Spanish Olympic boxing at the Games has been small and few. No Olympic champions and historic low weights, Rodriguez Cal, in Munich 72, or Rafa Lozano Balita, podium in Atlanta 96 and Sydney 2000. But Paris arrives, with Balita himself, as technical director of the federation, and his work plan takes, as never seen before, four Spaniards to the quarterfinals at the Games, among them his son, Rafa Lozano jr. And leading the team, the overwhelming personality of Emmanuel Reyes Pla, The profitwho while winning neither changes his socks nor washes his underwear so that they do not lose the essence that transforms him, and won his quarterfinal fight unanimously (5-0) against the Belgian Victor Schelstraete. Whatever happens in the semifinals (Sunday 4) against Loren Berto Alfonso (29), Cuban, also from Havana, who represents Azerbaijan, Reyes has already secured a medal. He weighs 92 kilos, heavyweight, a historic novelty for flyweight boxing.
“And we also have a free weight fighter (+92 kg), Ayoub Ghadfa, who will box on Friday in the quarterfinals,” says Lozano, a trainer of few words and a lot of calm, one who neither gets excited nor creates drama. “I get emotional, of course, but it is hard for me to express my feelings.” And he will never let go of the cliché that we are making history. He prefers to analyze the Prophet’s fight in the quarterfinals. “Very intense, very well conducted. The first round 5-0. Complete dominance. The other, more punches, but less effective. The second, 3-2, nervous. The third, 5-0. I was waiting for him to counterattack, which is what hurts the most. With straight punches, or hooks, I hunted him down. A lot of intensity. But he always dominated,” explains the coach and two-time medalist. “He has more confidence, experience, veteran status.”
The victory in the quarterfinals was the fight of redemption for the Prophet, born in Havana 31 years ago, who in his first Games as a Spaniard, in Tokyo 2020, was defeated in the same phase by his former compatriot Julio César la Cruz, The shadow,after a verdict that he never accepted because he considered it unfair. It was more than just three three-minute rounds. The fight was politically charged.
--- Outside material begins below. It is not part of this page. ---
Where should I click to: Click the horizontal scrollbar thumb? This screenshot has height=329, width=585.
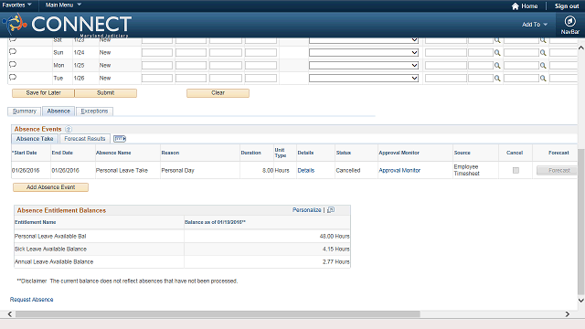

Considering that the system offered the first place in his weight to Erislandy Savón, a nephew of the legendary Félix Savón, the untouchable Olympic legend of Cuban boxing, the Spaniard escaped from Cuba to Moscow, the only country to which he could fly without an exit visa with his passport. After a thousand adventures he went through Belarus, Germany, Austria, where he was detained and spent four months in a refugee centre, until he finally arrived in Barcelona without papers. “Leaving Cuba was difficult because I left many loved ones and I didn’t know how I would get to Spain. They were difficult months, jumping borders, always afraid of being detained, without papers,” he explains. “But at the end of it all, I was able to get to my family.”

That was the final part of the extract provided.